Before reading The Future of The Middle East: Faith, Force, and Finance by Monte Palmer, my knowledge on the topic was a hodgepodge of headlines propagated by news outlets like CNN and Fox News. Through the three key lenses faith, force, and finances, Palmer analyses how the middle east has changed from WW1 to modern day. The book is very well organized by chronology through WW1 (1914-1940); WW2 (1940-1967); Religious extremism during 1967-1980, 1975-1990; an Era of peace, stability, and illusion in 1990-2000; the Era of Global Terror and counter-terror (2000-2010); the Era of islamic rule (2010-2013); 2017; and post 2017. In each period, it goes in decent depth to countries like Israel, Saudi Arabia, Egypt, Turkey, Iran, Iraq, Syria, Israel, and Palestine as well as their relationships with US policy and any special relationships they may have with the US.
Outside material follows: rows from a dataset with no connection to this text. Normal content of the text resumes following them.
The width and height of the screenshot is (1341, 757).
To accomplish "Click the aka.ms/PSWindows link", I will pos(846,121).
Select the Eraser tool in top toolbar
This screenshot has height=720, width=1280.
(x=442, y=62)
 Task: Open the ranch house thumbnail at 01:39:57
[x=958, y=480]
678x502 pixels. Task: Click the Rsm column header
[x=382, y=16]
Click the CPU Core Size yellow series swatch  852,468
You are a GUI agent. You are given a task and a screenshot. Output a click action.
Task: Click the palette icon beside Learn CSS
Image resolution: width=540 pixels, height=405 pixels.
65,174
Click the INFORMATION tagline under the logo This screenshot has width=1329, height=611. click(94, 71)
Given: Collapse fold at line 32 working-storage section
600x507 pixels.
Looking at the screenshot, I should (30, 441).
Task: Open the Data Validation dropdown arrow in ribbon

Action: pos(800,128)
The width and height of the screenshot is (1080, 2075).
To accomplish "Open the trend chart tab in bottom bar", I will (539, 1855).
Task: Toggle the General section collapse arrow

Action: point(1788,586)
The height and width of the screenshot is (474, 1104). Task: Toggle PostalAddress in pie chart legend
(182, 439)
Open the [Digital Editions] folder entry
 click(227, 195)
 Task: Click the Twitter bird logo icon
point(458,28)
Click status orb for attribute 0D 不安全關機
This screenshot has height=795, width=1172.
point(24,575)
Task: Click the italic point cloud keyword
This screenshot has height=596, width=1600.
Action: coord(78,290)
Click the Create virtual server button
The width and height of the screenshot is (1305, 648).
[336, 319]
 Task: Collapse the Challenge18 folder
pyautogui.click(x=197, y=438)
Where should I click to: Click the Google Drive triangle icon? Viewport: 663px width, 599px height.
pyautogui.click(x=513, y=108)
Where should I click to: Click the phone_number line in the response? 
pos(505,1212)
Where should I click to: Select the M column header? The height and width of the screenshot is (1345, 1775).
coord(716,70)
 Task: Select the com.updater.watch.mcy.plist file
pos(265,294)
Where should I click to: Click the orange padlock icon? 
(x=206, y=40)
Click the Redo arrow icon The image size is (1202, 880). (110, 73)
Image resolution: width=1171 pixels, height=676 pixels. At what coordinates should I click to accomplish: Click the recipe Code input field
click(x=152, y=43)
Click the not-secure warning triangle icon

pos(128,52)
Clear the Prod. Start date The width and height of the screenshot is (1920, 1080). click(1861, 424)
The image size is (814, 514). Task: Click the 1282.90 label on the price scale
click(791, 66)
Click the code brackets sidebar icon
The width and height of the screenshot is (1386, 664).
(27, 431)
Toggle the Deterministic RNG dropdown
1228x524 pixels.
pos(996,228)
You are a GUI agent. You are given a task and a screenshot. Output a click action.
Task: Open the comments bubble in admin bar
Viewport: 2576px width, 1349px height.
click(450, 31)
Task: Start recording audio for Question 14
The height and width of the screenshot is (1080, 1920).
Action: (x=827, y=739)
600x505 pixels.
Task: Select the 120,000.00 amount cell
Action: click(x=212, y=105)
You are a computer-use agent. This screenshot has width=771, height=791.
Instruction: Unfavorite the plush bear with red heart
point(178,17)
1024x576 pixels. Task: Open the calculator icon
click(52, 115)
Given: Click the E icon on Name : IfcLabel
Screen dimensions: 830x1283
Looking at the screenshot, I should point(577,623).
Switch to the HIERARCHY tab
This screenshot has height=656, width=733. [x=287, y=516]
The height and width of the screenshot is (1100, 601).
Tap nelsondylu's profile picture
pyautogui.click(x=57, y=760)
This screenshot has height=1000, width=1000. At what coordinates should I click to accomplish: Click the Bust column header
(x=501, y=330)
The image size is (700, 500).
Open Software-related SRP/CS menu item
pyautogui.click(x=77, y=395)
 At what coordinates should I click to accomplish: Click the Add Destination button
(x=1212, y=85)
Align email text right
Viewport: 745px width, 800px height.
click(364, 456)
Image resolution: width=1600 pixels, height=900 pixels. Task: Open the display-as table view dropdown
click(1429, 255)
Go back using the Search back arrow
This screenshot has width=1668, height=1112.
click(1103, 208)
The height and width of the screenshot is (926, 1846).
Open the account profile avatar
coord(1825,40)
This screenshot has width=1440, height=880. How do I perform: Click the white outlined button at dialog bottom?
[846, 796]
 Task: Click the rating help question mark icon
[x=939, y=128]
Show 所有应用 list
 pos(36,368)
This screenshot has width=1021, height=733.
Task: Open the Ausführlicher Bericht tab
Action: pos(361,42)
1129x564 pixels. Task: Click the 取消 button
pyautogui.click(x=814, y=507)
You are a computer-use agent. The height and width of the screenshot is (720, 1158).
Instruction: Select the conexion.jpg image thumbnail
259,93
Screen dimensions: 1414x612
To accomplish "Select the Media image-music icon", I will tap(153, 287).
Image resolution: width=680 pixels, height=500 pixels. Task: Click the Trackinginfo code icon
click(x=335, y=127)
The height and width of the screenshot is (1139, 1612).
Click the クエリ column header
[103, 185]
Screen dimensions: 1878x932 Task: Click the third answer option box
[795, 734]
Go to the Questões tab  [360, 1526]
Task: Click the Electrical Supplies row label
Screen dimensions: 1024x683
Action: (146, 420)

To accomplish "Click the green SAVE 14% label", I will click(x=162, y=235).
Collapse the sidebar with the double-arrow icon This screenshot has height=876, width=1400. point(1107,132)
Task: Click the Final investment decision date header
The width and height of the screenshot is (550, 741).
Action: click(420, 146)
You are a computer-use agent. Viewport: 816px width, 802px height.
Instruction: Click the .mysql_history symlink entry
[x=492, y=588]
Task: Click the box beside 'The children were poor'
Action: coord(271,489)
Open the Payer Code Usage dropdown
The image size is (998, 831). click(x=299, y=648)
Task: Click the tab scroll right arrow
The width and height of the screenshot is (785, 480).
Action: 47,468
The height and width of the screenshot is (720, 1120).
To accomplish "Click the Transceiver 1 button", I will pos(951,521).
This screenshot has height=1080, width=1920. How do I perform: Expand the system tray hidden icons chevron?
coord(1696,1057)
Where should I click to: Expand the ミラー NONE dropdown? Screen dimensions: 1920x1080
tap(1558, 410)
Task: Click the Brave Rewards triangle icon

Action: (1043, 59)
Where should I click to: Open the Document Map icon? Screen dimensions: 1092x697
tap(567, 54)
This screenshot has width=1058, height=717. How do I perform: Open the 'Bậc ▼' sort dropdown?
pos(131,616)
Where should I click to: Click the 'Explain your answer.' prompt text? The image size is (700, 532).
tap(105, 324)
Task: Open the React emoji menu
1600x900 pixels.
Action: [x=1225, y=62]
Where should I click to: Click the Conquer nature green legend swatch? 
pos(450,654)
There are so many forces at play, between nationalism/tribalism, factions of Islam, authoritarian rulers protecting their own power, and changing tides of Western support and invasion. Terrorism was a natural byproduct of the use of force upon populations that were destitute (an abject lack of food, water, utilities, and community) from US-backed authoritarian rulers. Faith became the natural turning point and the US perpetuated itself as the natural enemy of Islam through its aggressive and paradoxical foreign policies as well as its special relationship with Israel. It will take a deep level of empathy for the US to navigate its special relationships with countries that oppose each other and have different views of the future of the middle east. In any case, the US is currently positioned to always be the loser through a combination of it's own incompetent leadership (Bush era) and its lack of a unified front to stand for.
As someone with very little to no context on the historical forces at play behind the middle east of the 21st century, this book was an incredible primer.